§ **Given instruction**:
Copy the following data out word for word, line by line, with nothing left out or altered.

####################

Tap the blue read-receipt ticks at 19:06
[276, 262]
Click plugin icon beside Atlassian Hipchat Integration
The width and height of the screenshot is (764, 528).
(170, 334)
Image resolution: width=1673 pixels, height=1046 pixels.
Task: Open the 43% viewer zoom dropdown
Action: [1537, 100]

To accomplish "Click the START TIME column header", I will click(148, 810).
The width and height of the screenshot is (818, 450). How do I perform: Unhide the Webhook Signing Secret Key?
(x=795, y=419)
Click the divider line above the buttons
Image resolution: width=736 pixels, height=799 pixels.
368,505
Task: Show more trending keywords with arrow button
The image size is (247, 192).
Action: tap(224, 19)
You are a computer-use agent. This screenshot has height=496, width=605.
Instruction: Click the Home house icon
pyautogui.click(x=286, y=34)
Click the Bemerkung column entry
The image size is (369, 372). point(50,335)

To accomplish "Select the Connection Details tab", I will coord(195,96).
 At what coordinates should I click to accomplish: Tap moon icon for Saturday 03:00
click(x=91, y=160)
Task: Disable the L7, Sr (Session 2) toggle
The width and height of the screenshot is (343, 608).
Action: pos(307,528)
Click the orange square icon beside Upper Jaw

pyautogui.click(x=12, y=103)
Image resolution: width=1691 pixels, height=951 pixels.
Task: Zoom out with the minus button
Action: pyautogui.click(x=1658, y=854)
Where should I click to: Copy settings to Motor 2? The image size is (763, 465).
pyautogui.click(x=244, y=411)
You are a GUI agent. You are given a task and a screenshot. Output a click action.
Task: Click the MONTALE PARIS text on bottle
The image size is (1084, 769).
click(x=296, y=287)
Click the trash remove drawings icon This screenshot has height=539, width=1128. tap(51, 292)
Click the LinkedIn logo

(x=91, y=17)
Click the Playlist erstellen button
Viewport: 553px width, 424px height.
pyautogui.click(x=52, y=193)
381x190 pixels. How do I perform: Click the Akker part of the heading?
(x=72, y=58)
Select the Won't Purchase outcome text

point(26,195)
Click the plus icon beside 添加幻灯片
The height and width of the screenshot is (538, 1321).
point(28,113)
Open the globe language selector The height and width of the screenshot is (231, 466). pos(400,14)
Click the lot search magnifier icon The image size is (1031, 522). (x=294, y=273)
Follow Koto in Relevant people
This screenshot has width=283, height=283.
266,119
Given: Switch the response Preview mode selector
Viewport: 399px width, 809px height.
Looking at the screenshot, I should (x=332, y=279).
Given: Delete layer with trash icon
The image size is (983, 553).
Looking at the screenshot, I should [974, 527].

####################

§ **Task solution**:
Tap the blue read-receipt ticks at 19:06
[276, 262]
Click plugin icon beside Atlassian Hipchat Integration
The width and height of the screenshot is (764, 528).
(170, 334)
Image resolution: width=1673 pixels, height=1046 pixels.
Task: Open the 43% viewer zoom dropdown
Action: [1537, 100]

To accomplish "Click the START TIME column header", I will click(148, 810).
The width and height of the screenshot is (818, 450). How do I perform: Unhide the Webhook Signing Secret Key?
(x=795, y=419)
Click the divider line above the buttons
Image resolution: width=736 pixels, height=799 pixels.
368,505
Task: Show more trending keywords with arrow button
The image size is (247, 192).
Action: tap(224, 19)
You are a computer-use agent. This screenshot has height=496, width=605.
Instruction: Click the Home house icon
pyautogui.click(x=286, y=34)
Click the Bemerkung column entry
The image size is (369, 372). point(50,335)

To accomplish "Select the Connection Details tab", I will coord(195,96).
 At what coordinates should I click to accomplish: Tap moon icon for Saturday 03:00
click(x=91, y=160)
Task: Disable the L7, Sr (Session 2) toggle
The width and height of the screenshot is (343, 608).
Action: pos(307,528)
Click the orange square icon beside Upper Jaw

pyautogui.click(x=12, y=103)
Image resolution: width=1691 pixels, height=951 pixels.
Task: Zoom out with the minus button
Action: pyautogui.click(x=1658, y=854)
Where should I click to: Copy settings to Motor 2? The image size is (763, 465).
pyautogui.click(x=244, y=411)
You are a GUI agent. You are given a task and a screenshot. Output a click action.
Task: Click the MONTALE PARIS text on bottle
The image size is (1084, 769).
click(x=296, y=287)
Click the trash remove drawings icon This screenshot has height=539, width=1128. tap(51, 292)
Click the LinkedIn logo

(x=91, y=17)
Click the Playlist erstellen button
Viewport: 553px width, 424px height.
pyautogui.click(x=52, y=193)
381x190 pixels. How do I perform: Click the Akker part of the heading?
(x=72, y=58)
Select the Won't Purchase outcome text

point(26,195)
Click the plus icon beside 添加幻灯片
The height and width of the screenshot is (538, 1321).
point(28,113)
Open the globe language selector The height and width of the screenshot is (231, 466). pos(400,14)
Click the lot search magnifier icon The image size is (1031, 522). (x=294, y=273)
Follow Koto in Relevant people
This screenshot has width=283, height=283.
266,119
Given: Switch the response Preview mode selector
Viewport: 399px width, 809px height.
Looking at the screenshot, I should (x=332, y=279).
Given: Delete layer with trash icon
The image size is (983, 553).
Looking at the screenshot, I should [974, 527].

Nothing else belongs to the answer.